This is the kind of thinking that results from not knowing the accounting.
Fiscal policy has limits too. We can’t just spend money forever, without limit, without thinking about the real resources we have available to use. Today, those limits on spending are far beyond our current levels of spending, but that does not mean these limits do not exist. Those limits exist.
Not only do they exist, but there is a point long before we hit the inflation limits where we would no longer want to use fiscal policy to stimulate the economy – even if there was still slack, even if there is still unused capacity. It’s a matter of choice and of balance. We can use also monetary policy to stimulate our economy, because monetary policy works.
Yes, we can make the government spend until we get to full employment – but shouldn’t the private sector be doing some or much of this work when the situation warrants it? Yes – Hell Yes!

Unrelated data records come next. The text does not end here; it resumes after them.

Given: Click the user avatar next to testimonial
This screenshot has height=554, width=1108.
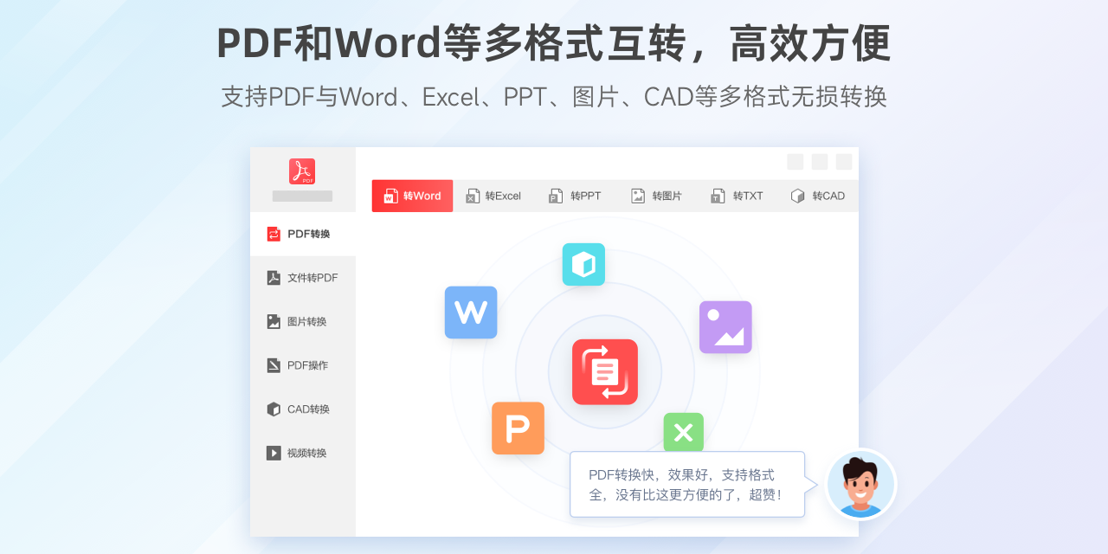Looking at the screenshot, I should (861, 485).
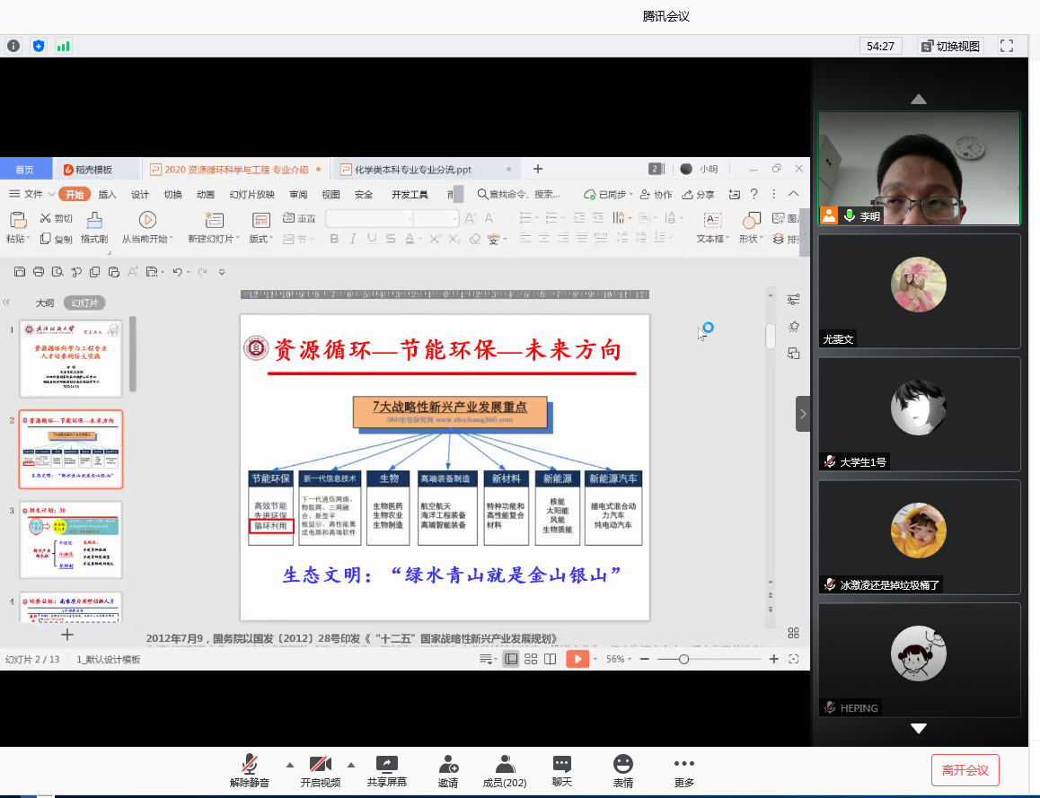Screen dimensions: 1040x798
Task: Open the 表情 emoji reactions
Action: (x=622, y=770)
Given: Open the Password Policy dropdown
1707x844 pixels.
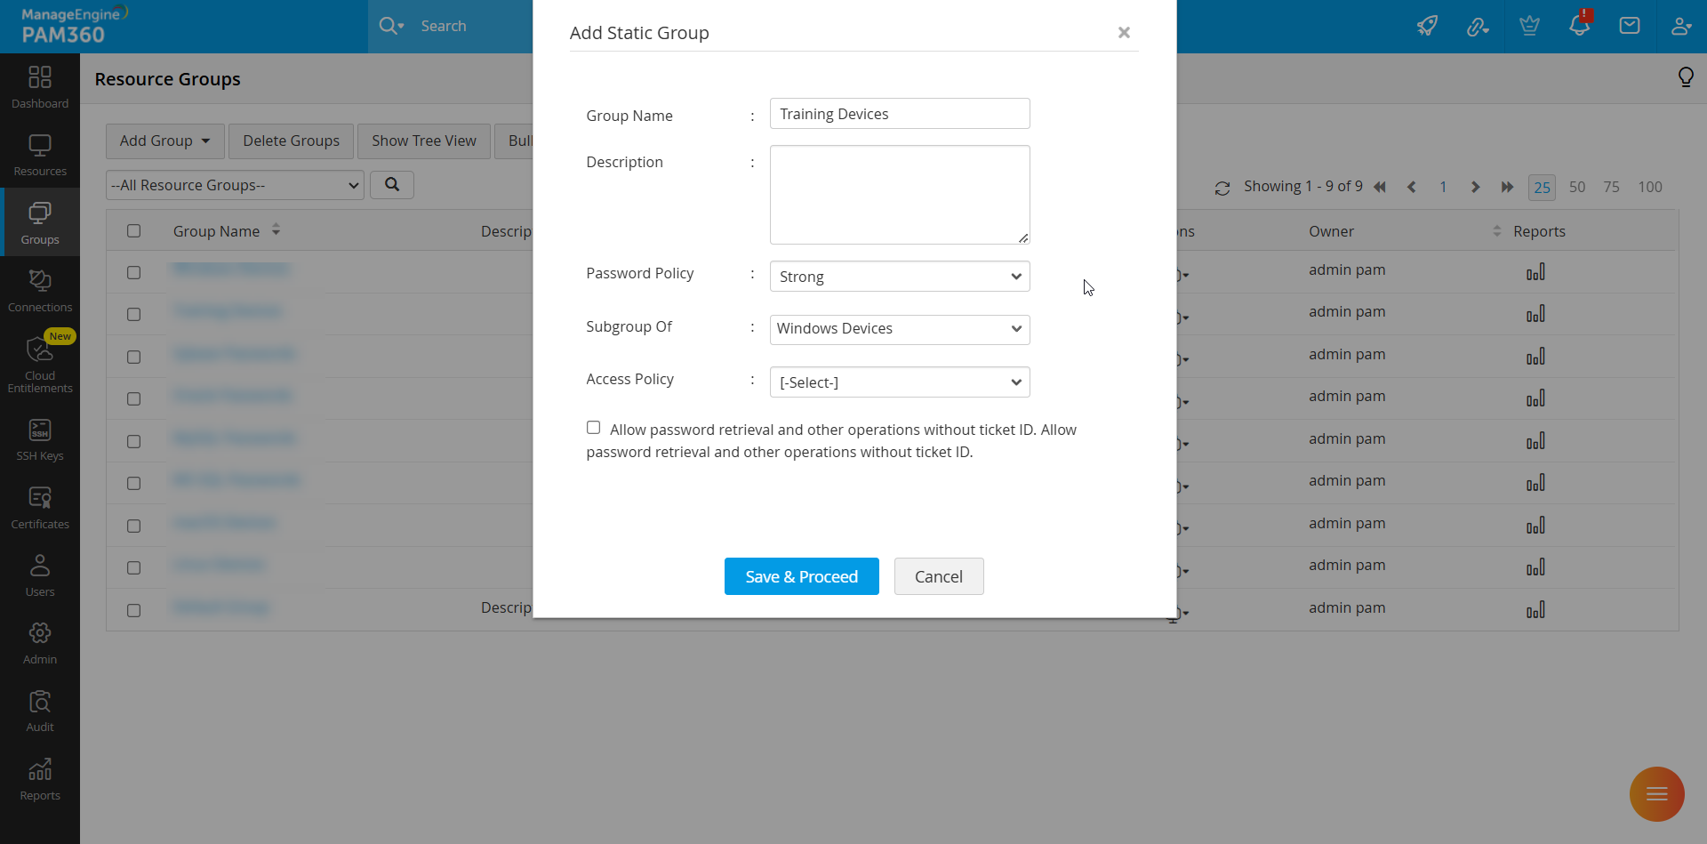Looking at the screenshot, I should [899, 276].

Big Reason #3: Monetary Realism Bridges a Gap
There are not many people in the world who are arguing for a reasonable blend of monetary and fiscal policy even when the economy is doing well. There are very few people even thinking about this idea.
In fact, some of the brightest people out there are engaging in wagers where we all end up losing. If Michael Woodford “wins”, yay! We get started on another housing bubble! Great news, right? If Stephanie Kelton wins Yay! We’ve been in a semi-recession for 3 years!
This is why I write for MR, why I spend time on it. We’re doing real work here. We need a pragmatic approach to our world.
This Central Treasury Bank structure has some important abilities:
“The entire liability structure of the CTRB is now intra-convertible, in terms of the fluidity with which reserves, currency, bills, and bonds can be issued or redeemed according to a fused and seamless fiscal and monetary machine.”
A fused and seamless fiscal and monetary machine requires a fused and seamless fiscal and monetary policy regime. Here is something to note about todays world – we require fused and seamless fiscal and monetary policy regime today, right now.
We are bridging the gap, slowly but surely here at MR. I made the Strong Economy Rule (aka the TC Rule), and beo has proposed a series of fiscal rules to help guide our fiscal policy. These are not enough – we need a more seamless policy guide than these rules.